Global policymakers published draft guidance on Wednesday for stress testing of central counterparties (CCPs) that are increasingly critical parts of global over-the-counter (OTC) derivatives markets.
Specifically, the International Organization of Securities Commissions (IOSCO) and the Committee on Payments and Market Infrastructures (CPMI) have set out a proposed framework for regulators to stress test CCPs — an exercise that would help regulators understand how a market crash, or similar event, would affect multiple CCPs, financial market infrastructure, and the economy, overall.
“This framework will enable authorities to better understand the magnitude of the interdependencies between CCPs and other entities, and the impact that a stress event affecting various CCPs could have on the wider economy,” says Ashley Alder, chairman of IOSCO’s board, in a statement.
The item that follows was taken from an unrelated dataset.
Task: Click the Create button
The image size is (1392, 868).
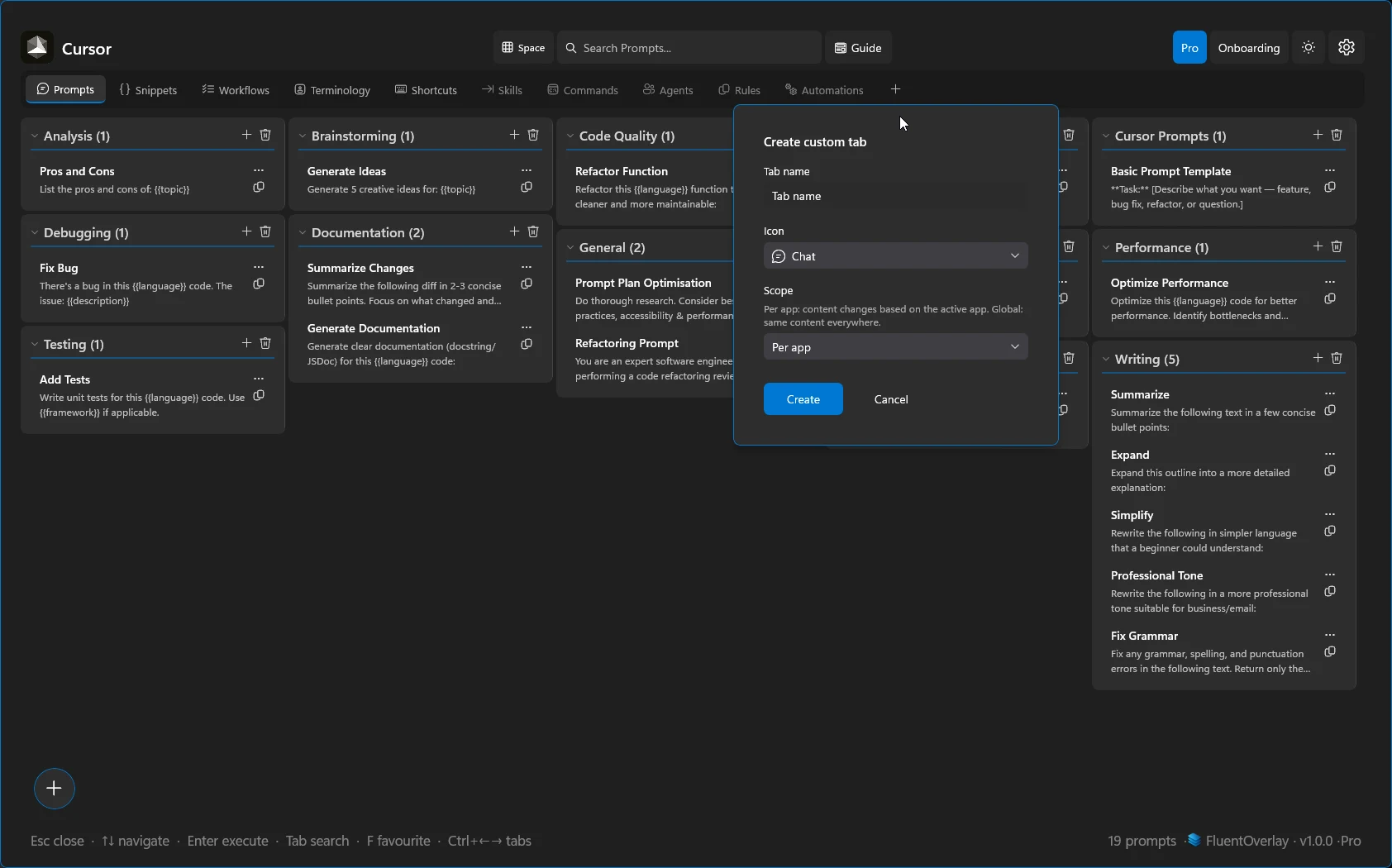Action: coord(802,398)
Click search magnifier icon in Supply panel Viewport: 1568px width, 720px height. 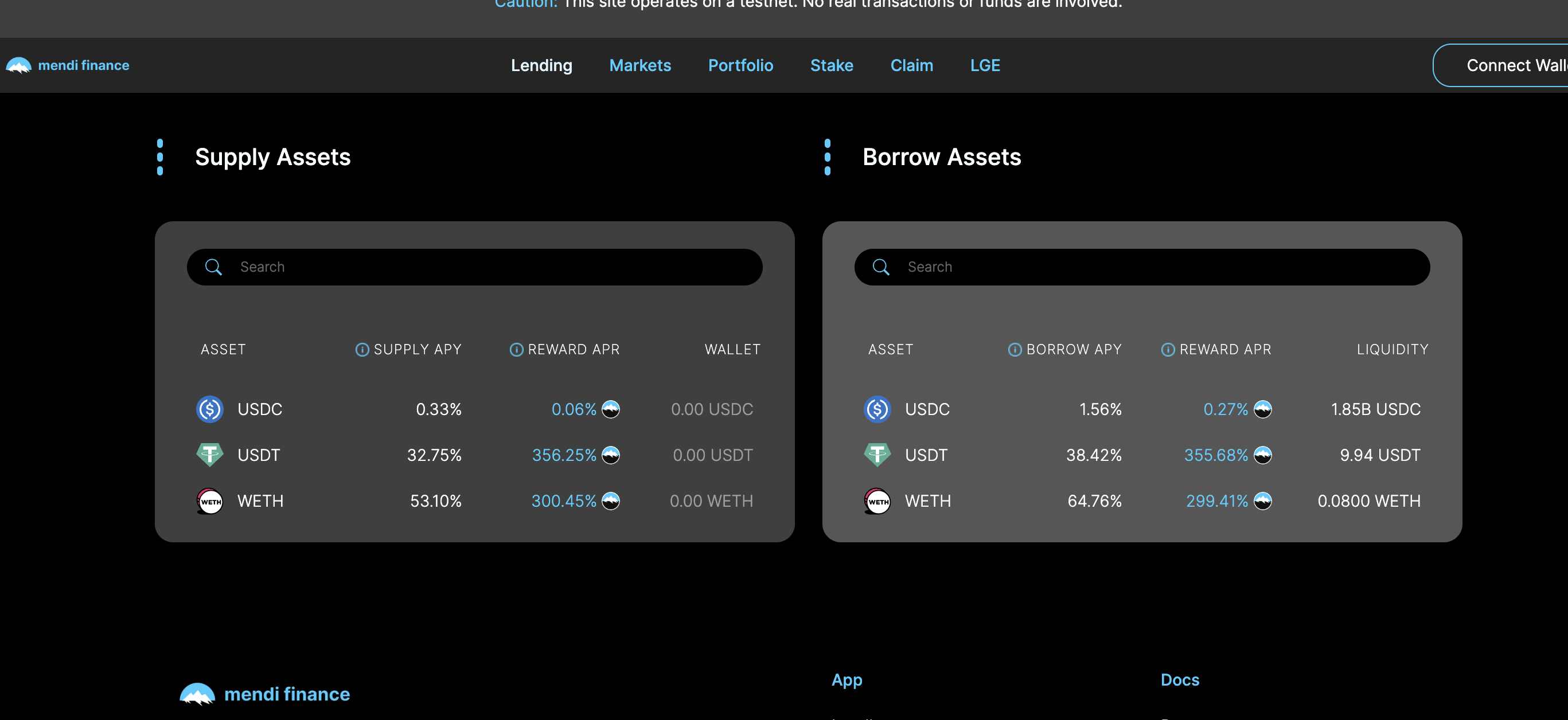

“Having a common basis for supervisory stress testing will help build confidence that these crucial parts of the financial system have enough resources to withstand shocks,” adds Benoît Coeuré, CPMI chairman, in a statement.
In the wake of the financial crisis, the G20 pursued a variety of reforms to derivatives markets, including measures to encourage central clearing of standardized OTC derivatives, which have bolstered the role of CCPs in the financial system.
Comments on the proposed framework are due by Sept. 22.